Faster R-CNN: Towards Real-Time Object Detection with Region Proposal Networks. (2016) ☻
PVANET: Deep but Lightweight Neural Networks for Real-time Object Detection. (2016)
This paper based on Faster R-CNN. It improves Faster R-CNN performance by using "less channels with more layers" with the help of C.ReLU and
concatenation of multi-scale intermediate outputs.
R-FCN: Object Detection via Region-based Fully Convolutional Networks. (2016) ☻
This paper construct a set of position-sensitive score maps by using a bank of specialized convolutional layers as the FCN output to improve Faster R-CNN. Each of these score maps
encodes the position information with respect to a relative spatial position. Then append a position-sensitive RoI pooling layer for every region proposal that shepherds information from these score maps.
HyperNet: Towards Accurate Region Proposal Generation and Joint Object Detection. (2016)
This paper is primarily based on an elaborately designed Hyper Feature which aggregates hierarchical feature maps first and then compresses them into a uniform space.
Next, a slight region proposal generation network is constructed to produce about 100 proposals. Finally, these proposals are classified and adjusted based on the detection module.
FPN: Feature Pyramid Networks for Object Detection. (2017) ☻
The construction of our pyramid involves a bottom-up pathway, a top-down pathway, and lateral connections. This method is a generic solution for building feature
pyramids inside deep ConvNets.
Non-Region based method
YOLO: You Only Look Once: Unified, Real-Time Object Detection. (2015)
This paper frame object detection as a regression problem to spatially separated bounding boxes and associated class probabilities.
A single neural network predicts bounding boxes and class probabilities directly from full images in one evaluation.
YOLO9000: Better, Faster, Stronger. (2016) ☻ ☻
This paper use anchor (based on Faster R-CNN) to improve YOLO. This paper develops the anchor by designing a k-means clustering to aotomaticlly find good number and size.
In this work, it use k=5 while k=9 in Faster R-CNN. Finally this paper propose a hierarchical tree method to jointly train on object detection and classification.
SqueezeDet: Unified, Small, Low Power Fully Convolutional Neural Networks for Real-Time Object Detection for Autonomous Driving. (2016)
This paper improve YOLO by three ways. First, this paper use stacked convolution filters to extract a high dimensional, low resolution feature map for the input image.
Then, they use ConvDet, a convolutional layer to take the feature map as input and compute a large amount of object bounding boxes and predict their categories.
Finally, this paper filter these bounding boxes to obtain final detections.
SSD: Single Shot MultiBox Detector. (2015) ☻
This paper creat different sizes of feature map and discretizes the output space of bounding boxes into a set of default boxes over different aspect ratios and scales
per feature map location.
There are several paper based on this work: DSSD: Deconvolutional Single Shot Detector. (2017) This paper combine Residual block and Deconvolution Module to improve SSD model. BlitzNet: A Real-Time Deep Network for Scene Understanding. (2017) This paper is almost the same with DSSD model.

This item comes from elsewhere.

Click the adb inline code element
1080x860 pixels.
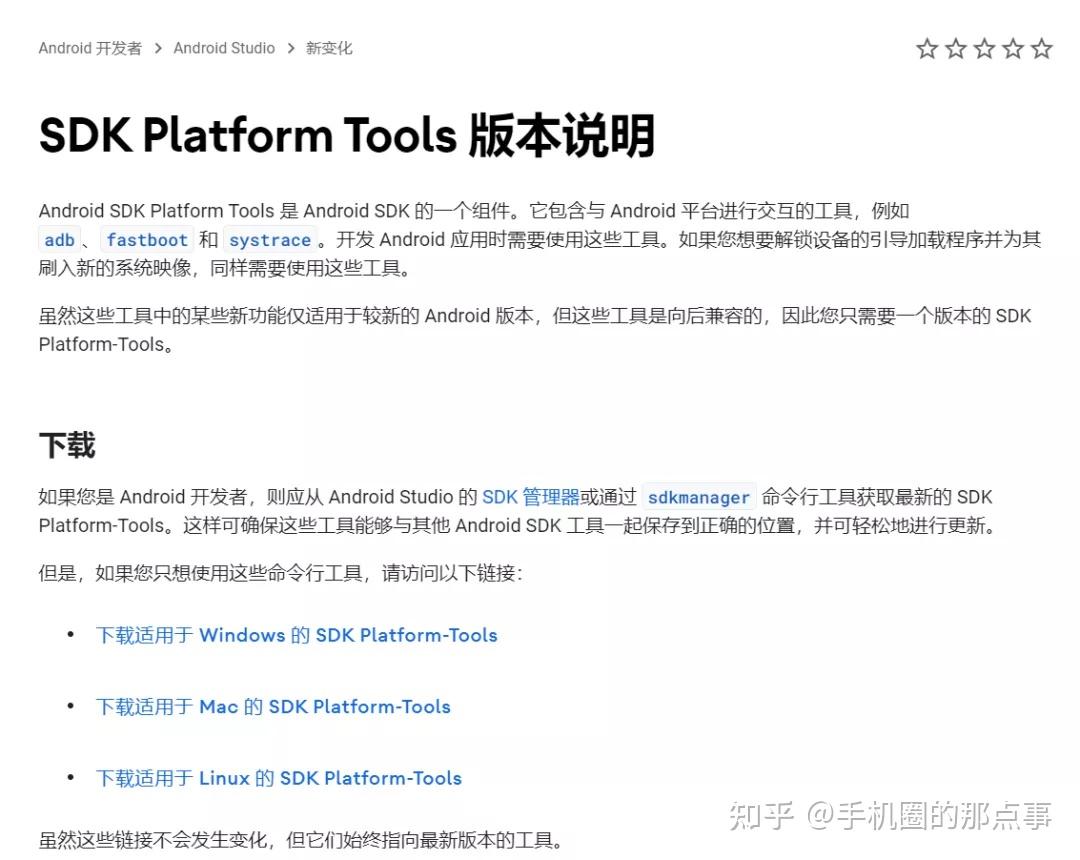[59, 239]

DSOD: Learning Deeply Supervised Object Detectors from Scratch. (2017) This paper use DenseNet to improve SSD model.
PLN: Point Linking Network for Object Detection. (2017) ☻
This paper propose a novel object bounding box representation using points and links and implemented using deep ConvNets. There are two kinds of points in this system,
the center point of an object bounding box which is denoted as O and a corner point of an object bounding box. In order to detect the point pair, there are two tasks,
to localize the two points and to associate the two points. Based on these tasks, we propose a point-based object detection framework.